Most contributors are so frightened of indoctrination as to stay well away from even considering, for instance, traditional methods of fostering growth in prayer. Brenda Lealman raises hopes by quoting Thomas Traherne and Austin Farrer, and writes perceptively about myth and imagination, but moves on to new age absurdities about communities of galaxies and to routine denunciations - tribalism, literalism, paternalism, dogmatism.

The thorough-going secularists seem much less worried about imposing dogma. Whereas John White does display some of the sensitivity that he praises in the course of attempting a concordat between religious and non-religious approaches, David Lambourn bluntly denounces the spiritual.
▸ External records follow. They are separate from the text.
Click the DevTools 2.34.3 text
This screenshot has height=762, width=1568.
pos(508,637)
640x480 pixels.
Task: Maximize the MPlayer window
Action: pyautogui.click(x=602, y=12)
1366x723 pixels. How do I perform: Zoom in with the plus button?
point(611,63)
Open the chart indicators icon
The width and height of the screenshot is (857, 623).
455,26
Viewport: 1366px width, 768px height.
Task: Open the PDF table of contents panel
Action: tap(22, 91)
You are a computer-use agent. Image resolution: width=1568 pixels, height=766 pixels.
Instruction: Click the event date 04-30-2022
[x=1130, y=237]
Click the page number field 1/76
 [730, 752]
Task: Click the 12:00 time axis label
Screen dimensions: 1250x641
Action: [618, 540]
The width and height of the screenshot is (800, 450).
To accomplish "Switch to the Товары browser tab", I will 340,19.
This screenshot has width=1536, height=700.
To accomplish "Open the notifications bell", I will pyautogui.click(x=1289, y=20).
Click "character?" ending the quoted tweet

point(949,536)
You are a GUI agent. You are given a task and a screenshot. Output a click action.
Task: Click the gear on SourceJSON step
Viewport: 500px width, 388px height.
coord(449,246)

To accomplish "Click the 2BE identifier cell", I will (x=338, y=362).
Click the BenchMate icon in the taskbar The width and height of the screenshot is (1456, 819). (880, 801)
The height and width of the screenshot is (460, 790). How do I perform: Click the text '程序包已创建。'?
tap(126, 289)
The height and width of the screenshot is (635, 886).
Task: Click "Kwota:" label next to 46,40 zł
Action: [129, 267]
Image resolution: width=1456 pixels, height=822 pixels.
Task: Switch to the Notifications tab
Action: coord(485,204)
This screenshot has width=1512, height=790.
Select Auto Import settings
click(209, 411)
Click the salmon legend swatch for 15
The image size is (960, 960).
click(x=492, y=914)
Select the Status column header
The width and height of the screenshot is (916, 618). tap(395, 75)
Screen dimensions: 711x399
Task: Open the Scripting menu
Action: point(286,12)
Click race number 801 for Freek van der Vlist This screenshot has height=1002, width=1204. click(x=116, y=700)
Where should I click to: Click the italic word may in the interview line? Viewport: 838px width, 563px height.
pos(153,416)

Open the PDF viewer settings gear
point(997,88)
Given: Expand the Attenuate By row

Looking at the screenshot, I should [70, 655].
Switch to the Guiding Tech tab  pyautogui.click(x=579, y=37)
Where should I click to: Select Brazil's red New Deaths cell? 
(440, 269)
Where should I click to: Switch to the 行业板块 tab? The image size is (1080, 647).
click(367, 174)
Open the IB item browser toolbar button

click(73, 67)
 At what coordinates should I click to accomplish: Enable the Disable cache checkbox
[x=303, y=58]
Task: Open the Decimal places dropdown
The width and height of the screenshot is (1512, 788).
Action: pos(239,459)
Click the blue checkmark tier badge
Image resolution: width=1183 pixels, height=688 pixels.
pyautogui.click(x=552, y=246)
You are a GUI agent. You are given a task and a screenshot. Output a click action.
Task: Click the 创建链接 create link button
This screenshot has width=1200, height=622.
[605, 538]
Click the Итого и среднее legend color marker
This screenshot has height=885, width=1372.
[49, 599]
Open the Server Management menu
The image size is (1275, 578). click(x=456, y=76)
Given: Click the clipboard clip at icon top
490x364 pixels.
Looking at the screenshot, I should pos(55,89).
If regarded as anything more than “personal-social”, he argues, it is an empty concept: a spirituality of the gaps is no better than a God of the gaps. It is a category whose very vacuousness may be used to smuggle in suspect things.

For Mike Newby, too, spirituality simply means the development of personal identity, though he condescendingly accepts that “citizens of a liberal state must . . . be entitled to hold, and express views that constitute a criticism of the status quo provided that such views do not constitute a threat to democratic and humane principles”.

He then adds, with chilling matter-of-factness, that “it has to be for the government to decide when this is, in fact, the case”.

Terence McLaughlin is also sure that, while religious attempts at “holistic” schooling are unacceptable in a pluralist society, some values, such as freedom of speech and personal autonomy, are “binding on all persons”. You have metaphysics: I have axioms. Still, he does warn against “edu-babble”.

Louise Rowling, who can write sentences such as “optimized the potential for explicating the substantive topic of concern”, should have been listening. Like Rowling’s essay, much here is born out of real concern and experience, and yet is unable to conclude with anything more helpful than “some students’ spiritual beliefs were challenged”.

The most impressive essay in this book is Andrew Wright’s. Wright is aware of the constraints of pluralism, but insists that agnostic cultivation of the self is no answer: spiritual truth is not in “the depths of my being”, rather in “what is ultimately true about the nature of the reality I indwell”.